Egghead & Twinkie is the feature debut of Sarah Kambe Holland. She directed the film and also wrote the screenplay. She previously directed a few short films including In Bloom and Lady Bikers of Kolkata. In 2019, she introduced her proof-of-concept short film Egghead & Twinkie which was later expanded into this feature. It was crowdfunded on Indiegogo, raising $1K for production. It claims to be the first feature film to successfully crowdfund on TikTok.

Louis Tomeo and Sabrina Jie-A-Fa play the titular roles of Egghead and Twinkie. For both Tomeo and Jie-A-Fa, it was their first starring role in a feature film. They previously appeared as the same characters in Holland's proof-of-concept short film.

Holland collected $50K in grants through submitting her proof-of-concept short film to competitions and festivals. The remaining budget was then accrued through crowdfunding sites like Seed&Spark.

===Filming===
Principal photography took place over the course of 40 days. The shoot was originally scheduled for 2020 before being pushed back by one year due to the COVID-19 pandemic. The majority of the cast and crew were volunteers, requiring production to work around their schedules, and the film was split into 4 phases throughout 2020 and 2021. For any locations where they were unable to secure permits, those scenes were shot Guerrilla style.

== Reception ==
The film has a score of 95 percent on Rotten Tomatoes.
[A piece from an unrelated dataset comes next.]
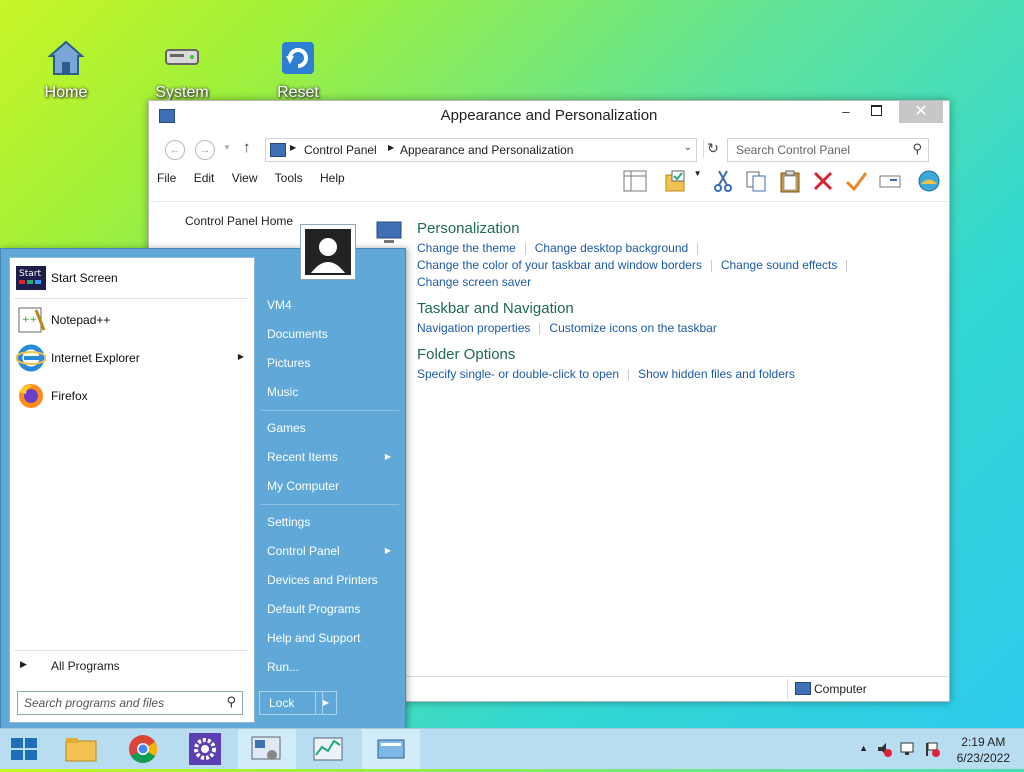 The height and width of the screenshot is (772, 1024). Describe the element at coordinates (474, 328) in the screenshot. I see `link-navigation-properties: Navigation properties` at that location.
Max Bennion of Slug Magazine called the film "a low-budget comedy that wears its heart and influences on its sleeve, and it's sure to resonate deeply with its target audience".
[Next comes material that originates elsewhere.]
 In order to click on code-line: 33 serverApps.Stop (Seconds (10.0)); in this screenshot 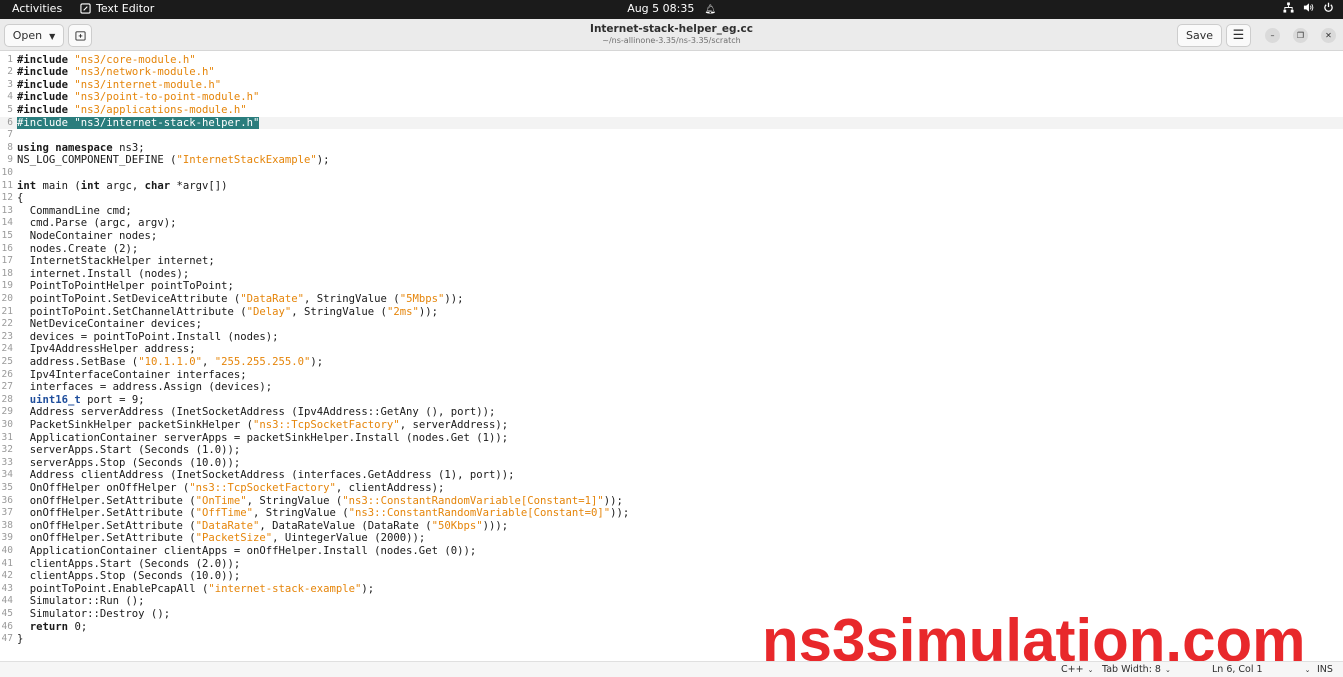, I will do `click(672, 464)`.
Egghead & Twinkie won the Audience Award for Best Narrative Feature Film at its East Coast premiere at the 2023 Florida Film Festival. It was the third runner-up for the Golden Space Needle Audience Award at its West Coast premiere at the 2023 Seattle International Film Festival. It also won the Comedy Vanguard Award for best comedy feature at the 2023 Austin Film Festival.